▸ TASK TO CARRY OUT
Having read the records, set them all down exactly as they appear.

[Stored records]
══════

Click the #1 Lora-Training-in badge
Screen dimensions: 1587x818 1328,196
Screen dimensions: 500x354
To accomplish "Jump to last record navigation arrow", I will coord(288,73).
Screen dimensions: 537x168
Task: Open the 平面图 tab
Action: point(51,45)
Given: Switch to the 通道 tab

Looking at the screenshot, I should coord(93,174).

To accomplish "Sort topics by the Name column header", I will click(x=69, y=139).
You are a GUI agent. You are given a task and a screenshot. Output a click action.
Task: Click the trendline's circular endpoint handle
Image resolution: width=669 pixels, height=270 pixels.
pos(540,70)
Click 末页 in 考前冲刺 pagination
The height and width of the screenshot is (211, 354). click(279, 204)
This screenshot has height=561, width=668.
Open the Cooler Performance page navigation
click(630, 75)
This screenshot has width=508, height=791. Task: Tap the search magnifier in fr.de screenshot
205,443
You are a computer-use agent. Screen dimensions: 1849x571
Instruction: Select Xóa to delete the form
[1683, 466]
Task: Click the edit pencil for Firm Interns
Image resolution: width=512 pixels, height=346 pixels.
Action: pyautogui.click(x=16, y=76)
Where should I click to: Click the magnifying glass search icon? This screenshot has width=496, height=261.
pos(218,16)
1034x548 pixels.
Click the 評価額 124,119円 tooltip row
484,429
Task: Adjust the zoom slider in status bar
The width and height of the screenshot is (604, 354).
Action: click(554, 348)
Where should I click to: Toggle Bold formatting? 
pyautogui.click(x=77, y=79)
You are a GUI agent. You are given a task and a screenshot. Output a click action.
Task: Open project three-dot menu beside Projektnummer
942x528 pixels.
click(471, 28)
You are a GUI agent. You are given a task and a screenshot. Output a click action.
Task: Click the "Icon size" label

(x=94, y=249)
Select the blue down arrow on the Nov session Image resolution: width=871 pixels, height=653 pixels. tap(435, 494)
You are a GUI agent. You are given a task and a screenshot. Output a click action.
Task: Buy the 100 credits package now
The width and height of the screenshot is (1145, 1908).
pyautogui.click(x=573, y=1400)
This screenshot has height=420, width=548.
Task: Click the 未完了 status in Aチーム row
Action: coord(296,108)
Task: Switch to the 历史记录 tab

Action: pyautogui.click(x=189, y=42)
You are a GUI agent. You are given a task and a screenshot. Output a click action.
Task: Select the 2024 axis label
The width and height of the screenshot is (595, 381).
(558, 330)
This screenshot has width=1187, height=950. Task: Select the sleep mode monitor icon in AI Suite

══════

▸ WRITTEN ANSWER
Click the #1 Lora-Training-in badge
Screen dimensions: 1587x818 1328,196
Screen dimensions: 500x354
To accomplish "Jump to last record navigation arrow", I will coord(288,73).
Screen dimensions: 537x168
Task: Open the 平面图 tab
Action: point(51,45)
Given: Switch to the 通道 tab

Looking at the screenshot, I should coord(93,174).

To accomplish "Sort topics by the Name column header", I will click(x=69, y=139).
You are a GUI agent. You are given a task and a screenshot. Output a click action.
Task: Click the trendline's circular endpoint handle
Image resolution: width=669 pixels, height=270 pixels.
pos(540,70)
Click 末页 in 考前冲刺 pagination
The height and width of the screenshot is (211, 354). click(279, 204)
This screenshot has height=561, width=668.
Open the Cooler Performance page navigation
click(630, 75)
This screenshot has width=508, height=791. Task: Tap the search magnifier in fr.de screenshot
205,443
You are a computer-use agent. Screen dimensions: 1849x571
Instruction: Select Xóa to delete the form
[1683, 466]
Task: Click the edit pencil for Firm Interns
Image resolution: width=512 pixels, height=346 pixels.
Action: pyautogui.click(x=16, y=76)
Where should I click to: Click the magnifying glass search icon? This screenshot has width=496, height=261.
pos(218,16)
1034x548 pixels.
Click the 評価額 124,119円 tooltip row
484,429
Task: Adjust the zoom slider in status bar
The width and height of the screenshot is (604, 354).
Action: click(554, 348)
Where should I click to: Toggle Bold formatting? 
pyautogui.click(x=77, y=79)
You are a GUI agent. You are given a task and a screenshot. Output a click action.
Task: Open project three-dot menu beside Projektnummer
942x528 pixels.
click(471, 28)
You are a GUI agent. You are given a task and a screenshot. Output a click action.
Task: Click the "Icon size" label

(x=94, y=249)
Select the blue down arrow on the Nov session Image resolution: width=871 pixels, height=653 pixels. tap(435, 494)
You are a GUI agent. You are given a task and a screenshot. Output a click action.
Task: Buy the 100 credits package now
The width and height of the screenshot is (1145, 1908).
pyautogui.click(x=573, y=1400)
This screenshot has height=420, width=548.
Task: Click the 未完了 status in Aチーム row
Action: coord(296,108)
Task: Switch to the 历史记录 tab

Action: pyautogui.click(x=189, y=42)
You are a GUI agent. You are given a task and a screenshot. Output a click action.
Task: Select the 2024 axis label
The width and height of the screenshot is (595, 381).
(558, 330)
This screenshot has width=1187, height=950. Task: Select the sleep mode monitor icon in AI Suite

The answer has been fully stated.